The biggest challenge of buying and holding is having the discipline not to sell when stocks go down. The second-largest pension in the United States by assets has such self-control, based on its inaction on some names in the first quarter.
California’s state teachers’ pension system barely budged on its first-quarter losing stock holdings, such as
Bed bath and beyond
(BBBY), and regional banks hit hard
(IF WE). Calstrs, as the repo is known, disclosed its stock positions, among other things, in a form filed with the Securities and Exchange Commission.
The pension had assets of $311.1 billion as of April 30.
In response to a request for comment, Calstrs declined to comment on individual positions.
“Our public equity portfolio uses passive and active strategies,” the repo said. “Portfolio holdings can change for many reasons, including managers rebalancing exposure to desired active or index weightings or due to corporate actions, such as a corporate merger, stock split , name change or similar activity.”
Electric and hydrogen fuel cell truck technology company Nikola had none of those businesses, but saw a combination of disappointing quarterly reports and a CFO job change, which may be a hot seat for a beleaguered company.
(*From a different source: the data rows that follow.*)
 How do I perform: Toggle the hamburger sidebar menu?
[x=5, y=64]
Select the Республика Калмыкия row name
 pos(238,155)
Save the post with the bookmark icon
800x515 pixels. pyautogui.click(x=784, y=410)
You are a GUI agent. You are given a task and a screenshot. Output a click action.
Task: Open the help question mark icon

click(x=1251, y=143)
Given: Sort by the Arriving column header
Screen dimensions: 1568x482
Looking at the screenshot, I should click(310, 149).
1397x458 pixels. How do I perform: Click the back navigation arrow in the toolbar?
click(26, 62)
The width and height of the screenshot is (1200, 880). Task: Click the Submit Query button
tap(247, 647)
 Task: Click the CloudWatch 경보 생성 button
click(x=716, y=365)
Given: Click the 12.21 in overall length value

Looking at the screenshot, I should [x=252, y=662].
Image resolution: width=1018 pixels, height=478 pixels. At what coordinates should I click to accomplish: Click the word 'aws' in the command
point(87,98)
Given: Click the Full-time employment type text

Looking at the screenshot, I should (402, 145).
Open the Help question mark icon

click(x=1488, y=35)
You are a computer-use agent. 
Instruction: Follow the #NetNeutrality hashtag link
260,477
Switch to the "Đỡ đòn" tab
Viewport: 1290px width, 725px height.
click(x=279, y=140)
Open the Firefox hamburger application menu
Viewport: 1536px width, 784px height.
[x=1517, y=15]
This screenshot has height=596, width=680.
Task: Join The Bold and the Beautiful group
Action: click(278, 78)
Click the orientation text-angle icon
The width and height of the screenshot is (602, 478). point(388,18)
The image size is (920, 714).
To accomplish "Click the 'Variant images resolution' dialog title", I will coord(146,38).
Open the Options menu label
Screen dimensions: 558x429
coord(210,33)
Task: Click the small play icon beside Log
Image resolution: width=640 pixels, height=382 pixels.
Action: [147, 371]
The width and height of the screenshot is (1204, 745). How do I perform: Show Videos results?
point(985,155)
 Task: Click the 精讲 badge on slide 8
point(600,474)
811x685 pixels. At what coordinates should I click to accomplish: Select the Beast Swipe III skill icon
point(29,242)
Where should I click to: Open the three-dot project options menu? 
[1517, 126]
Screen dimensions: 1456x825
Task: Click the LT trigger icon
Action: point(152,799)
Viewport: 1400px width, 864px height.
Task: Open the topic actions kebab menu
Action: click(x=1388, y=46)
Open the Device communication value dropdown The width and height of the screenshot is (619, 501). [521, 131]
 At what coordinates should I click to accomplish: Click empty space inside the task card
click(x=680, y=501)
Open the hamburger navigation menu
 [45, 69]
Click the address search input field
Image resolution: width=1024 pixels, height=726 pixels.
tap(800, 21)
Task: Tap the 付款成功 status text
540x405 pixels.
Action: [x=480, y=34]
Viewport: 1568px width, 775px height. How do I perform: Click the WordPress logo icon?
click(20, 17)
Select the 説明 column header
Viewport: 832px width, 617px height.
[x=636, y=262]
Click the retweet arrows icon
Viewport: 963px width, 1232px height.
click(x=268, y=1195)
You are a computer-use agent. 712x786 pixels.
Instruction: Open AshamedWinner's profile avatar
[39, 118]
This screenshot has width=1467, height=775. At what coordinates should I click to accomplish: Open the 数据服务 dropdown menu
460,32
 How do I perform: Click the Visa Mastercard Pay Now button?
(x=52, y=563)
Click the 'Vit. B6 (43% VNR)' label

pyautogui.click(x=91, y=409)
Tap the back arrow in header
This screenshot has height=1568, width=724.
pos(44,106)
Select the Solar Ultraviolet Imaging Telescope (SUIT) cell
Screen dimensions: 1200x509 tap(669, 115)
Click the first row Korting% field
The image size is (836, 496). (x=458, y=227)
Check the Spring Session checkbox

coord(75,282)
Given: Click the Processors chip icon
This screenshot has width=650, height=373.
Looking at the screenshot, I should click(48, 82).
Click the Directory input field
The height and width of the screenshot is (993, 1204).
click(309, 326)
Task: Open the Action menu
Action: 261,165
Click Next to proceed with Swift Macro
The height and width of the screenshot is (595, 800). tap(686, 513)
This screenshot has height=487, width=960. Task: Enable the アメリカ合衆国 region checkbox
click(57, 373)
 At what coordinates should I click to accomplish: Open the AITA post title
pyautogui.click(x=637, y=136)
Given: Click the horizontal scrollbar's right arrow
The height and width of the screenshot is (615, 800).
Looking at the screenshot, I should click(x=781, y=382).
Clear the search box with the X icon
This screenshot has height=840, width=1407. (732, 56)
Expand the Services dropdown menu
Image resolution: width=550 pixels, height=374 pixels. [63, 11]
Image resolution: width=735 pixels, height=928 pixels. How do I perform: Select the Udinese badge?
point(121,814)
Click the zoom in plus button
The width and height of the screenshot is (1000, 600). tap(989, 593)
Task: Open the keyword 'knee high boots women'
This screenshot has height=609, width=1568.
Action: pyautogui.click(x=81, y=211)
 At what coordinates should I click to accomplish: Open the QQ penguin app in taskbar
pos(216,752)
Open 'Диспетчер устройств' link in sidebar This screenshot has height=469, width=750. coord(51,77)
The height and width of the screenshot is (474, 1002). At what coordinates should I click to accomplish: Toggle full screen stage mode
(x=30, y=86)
Nikola shares plunged 44% in the first quarter, while
S&P 500 Index
increased by 7%. Calstrs actually bought an additional 8,167 Nikola shares to end March with 420,460 shares. While the repo still holds the shares, they have already halved again, down 52% so far in the second quarter, while the index is up 4.2%.
Nikola received a delisting notice in late May because its shares traded below $1 for 30 consecutive days, a violation of Nasdaq Stock Market requirements.
Shares of Bed Bath & Beyond fell faster than those of Nikola: Shares of the home goods retailer cratered 83% in the first quarter. The repo sold just 719 Bed Bath & Beyond shares during this period to adjust its stake to 99,097 shares. Since the end of March, the company has filed for bankruptcy and its shares have been delisted from the Nasdaq. They now trade over-the-counter, and so far in the second quarter, shares of Bed Bath & Beyond have fallen 42%.
At the end of 2022, Calstrs’ stake in Bed Bath & Beyond was valued at $250,538, but at the end of March the same number of shares was worth just $42,345. Now, if the pension stake hasn’t changed, the shares are valued at just $24,675.
Compared to this, the strained regional banking sector did not fare so badly. KeyCorp stock fell 28% in the first quarter while Zions stock fell 39%.
The falls in banking stocks did little to induce Calstrs to reduce its grip. It sold less than 1% of its stake in KeyCorp to end the first quarter with 1.6 million shares. The repo sold less than 2% of its investment in Zions to end the period with 187,860 shares.
So far in the second quarter, Zions stock appears to have stabilized a bit, falling only 3%, while KeyCorp is down 18%.
Inside Scoop is a regular Barron column that covers the stock trading of corporate executives and board members – the so-called insiders – as well as major shareholders, politicians and other high profile figures. Because of their insider status, these investors are required to disclose stock trades to the Securities and Exchange Commission or other regulatory groups.